La vida duerme al otro lado de mis días. La luna del final del verano es más grande que el cielo y hay en su sonrisa un brillo antiguo y desafiante que parece tejido por Lovecraft. Las noches agosteñas anochecen con ímpetu marcial, tan solo el aroma de los dondiegos me recuerda los días sencillos de la niñez, los destinos conocidos, los asideros indestructibles. A ratos las nubes proyectan sombras blanquecinas en el horizonte que se alza tras el sotobosque, a la espalda del brillo lunar, donde los lobos atacaron anoche a las ovejas, dejando un reguero de sangre sobre el lienzo verde.

El silencio en estas horas, en la bajamar del turista, no deja espacio al sosiego, es intemperie, es una trompeta ahogada, perforando los tímpanos del miedo a quienes hemos confundido la ruta. «En mi agotamiento, no vi a mi alrededor más que extrañas paredes y ventanas y viejas techumbres holandesas», escribe H. P. Lovecraft en Él, «la urna a la que me había sujetado empezó a temblar, como si compartiese mi vértigo mortal; y un instante después se soltó mi cuerpo, precipitándose a no sé qué destino».

Dicen que a la mayoría de los náufragos no los mata el agua, ni el frío, sino el pánico, la extraña sima ondulada hacia la locura, la histeria de la razón cuando el agua comienza a erosionar con violencia la cavidad bocal, como si fuera una cueva de cuarcita y pizarra. La piel erizada del azar, las señales de alerta, la bacanal de la indefensión. No es esta otra noche más, sino el telón eléctrico de la tribulación, haciendo del barrio un incendio de hostilidad y náusea; habitante de un cuerpo flagelado por su propio espíritu, por la furia irremisible de los días grises.

«El hombre que me encontró dijo que debí de arrastrarme durante largo trecho, a pesar de mis huesos rotos, ya que había dejado un rastro de sangre hasta donde él se había atrevido a mirar», de nuevo Él, «la lluvia que comenzaba a caer borró muy pronto esta conexión con el escenario de mi ordalía, y los informes solo pudieron determinar que salí de algún lugar desconocido».

No siempre sabemos de dónde venimos, pero casi nunca sabemos a dónde vamos. Hallé en la contemplación del viejo rosal de la esquina un instante de felicidad ancestral, un recuerdo iluminado del viejo camino de tierra hasta la ermita, donde de puntillas, a los pies de la señora, anudaba de niño los tallos de tres rosas aún vivaces, musitando antiguas plegarias por los días que vendrán. Custodian aún las piedras dieciochescas secretos que yo ya he olvidado, oraciones que fueron escuchadas, plegarias inconcebibles, y las rosas, que las flores que respiran a los pies de Santa María nunca se marchitan del todo.

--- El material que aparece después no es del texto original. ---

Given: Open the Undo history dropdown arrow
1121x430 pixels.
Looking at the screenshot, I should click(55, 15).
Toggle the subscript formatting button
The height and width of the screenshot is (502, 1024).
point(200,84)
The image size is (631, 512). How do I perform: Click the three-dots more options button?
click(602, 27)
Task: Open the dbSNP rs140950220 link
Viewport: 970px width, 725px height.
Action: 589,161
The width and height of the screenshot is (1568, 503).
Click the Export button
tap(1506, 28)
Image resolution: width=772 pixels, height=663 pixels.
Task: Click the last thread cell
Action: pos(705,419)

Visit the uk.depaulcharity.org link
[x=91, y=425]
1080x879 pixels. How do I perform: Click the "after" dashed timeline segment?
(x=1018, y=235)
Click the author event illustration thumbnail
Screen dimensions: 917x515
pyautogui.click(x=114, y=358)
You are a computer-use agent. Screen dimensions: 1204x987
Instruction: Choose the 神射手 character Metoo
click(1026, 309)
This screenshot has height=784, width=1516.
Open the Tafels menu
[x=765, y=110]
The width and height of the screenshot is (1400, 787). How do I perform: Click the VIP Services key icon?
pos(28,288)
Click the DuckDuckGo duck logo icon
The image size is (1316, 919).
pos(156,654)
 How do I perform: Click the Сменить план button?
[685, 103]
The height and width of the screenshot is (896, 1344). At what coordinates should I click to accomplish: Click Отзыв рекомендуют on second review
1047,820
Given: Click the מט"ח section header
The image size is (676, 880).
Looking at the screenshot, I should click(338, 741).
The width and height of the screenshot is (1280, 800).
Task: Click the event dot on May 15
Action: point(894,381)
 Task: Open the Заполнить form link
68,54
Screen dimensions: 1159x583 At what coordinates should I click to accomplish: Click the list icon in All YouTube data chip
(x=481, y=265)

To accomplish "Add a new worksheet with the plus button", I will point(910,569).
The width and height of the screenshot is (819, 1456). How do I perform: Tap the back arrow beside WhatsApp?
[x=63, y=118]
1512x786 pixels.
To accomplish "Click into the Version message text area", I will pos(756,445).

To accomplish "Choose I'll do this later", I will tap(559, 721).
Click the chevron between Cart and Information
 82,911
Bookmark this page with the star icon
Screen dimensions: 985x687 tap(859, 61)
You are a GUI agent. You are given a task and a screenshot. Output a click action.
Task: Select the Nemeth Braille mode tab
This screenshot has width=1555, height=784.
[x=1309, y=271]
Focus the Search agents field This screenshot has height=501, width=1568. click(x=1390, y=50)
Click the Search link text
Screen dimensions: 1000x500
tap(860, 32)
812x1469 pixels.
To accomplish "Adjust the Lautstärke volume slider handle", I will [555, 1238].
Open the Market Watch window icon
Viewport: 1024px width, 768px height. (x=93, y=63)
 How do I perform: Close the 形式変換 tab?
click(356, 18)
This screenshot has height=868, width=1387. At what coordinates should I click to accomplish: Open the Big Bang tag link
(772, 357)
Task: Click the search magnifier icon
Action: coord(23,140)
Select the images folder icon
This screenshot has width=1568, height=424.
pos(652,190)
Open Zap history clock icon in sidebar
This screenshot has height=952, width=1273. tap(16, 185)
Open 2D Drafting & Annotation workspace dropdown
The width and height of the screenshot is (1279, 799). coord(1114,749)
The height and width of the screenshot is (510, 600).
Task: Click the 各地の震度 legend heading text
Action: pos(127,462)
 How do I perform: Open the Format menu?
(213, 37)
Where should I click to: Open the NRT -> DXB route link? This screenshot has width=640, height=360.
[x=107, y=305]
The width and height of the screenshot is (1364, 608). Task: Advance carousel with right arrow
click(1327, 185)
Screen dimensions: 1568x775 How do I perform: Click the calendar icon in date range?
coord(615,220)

Tal vez haya en esta oscurecida noche de finales de agosto un cántico lejano, la música melancólica a la que siempre volvemos, las Luces de Bohemia, cuando el escritor miserable desmiente su propia leyenda: «yo nunca tuve talento. ¡He vivido siempre de un modo absurdo!». Y Don Latino, con su estoque de hoja estrecha, y sus verdades en mala conciencia ajena, le golpea en debilidad: «No has tenido el talento de saber vivir».

Al fin, tras la granja abandonada y el camino salpicado de farolas de luz dorada, no se callan grillos y cigarras, asciende de nuevo el veneno de la inquietud, y se evapora el oasis del aquel tiempo lejano en el que los días descendían por el reloj con la liviandad del vuelo dubitativo y sutil de una mariposa. De algún modo, soy el poeta aterrorizado en el castillo, el que dibujó Wiesenthal: «Un día de vendaval, Rilke sintió una misteriosa llamada en los acantilados de Duino. Se apoyó en un enorme olivo y, al posar suavemente sus espaldas en el tronco, tuvo una sensación inquietante, como si la savia del árbol pasase a través de sus venas. Le pareció hallarse en otra vida y en otro tiempo. Y todos los seres que habían vivido en el castillo le rodearon en misteriosa danza, pidiéndole que les dejase compartir su alma para volver a la vida». «Rilke comprendía ahora», culmina en El derecho a disentir, «que no hay mayor pobreza que vivir sin amor».

Cuando entre el sol como una marea atlántica, con esa soberbia luminosa que anticipa septiembre, con la algarabía de los inmutables, con el tren ordinario de cosas por hacer y por decir, cuando se levante el pueblo en las vísperas de las fiestas y vayan a sus quehaceres los paisanos, y escuche pasar los rebaños y tractores, y el claxon del panadero, y las prisas del cartero, y la campana del licorero, estaré soñando con naufragios en mares turbios, con urnas temblorosas, y con la ceguera de Max, blandiendo alguna excusa para llegar tarde a todo.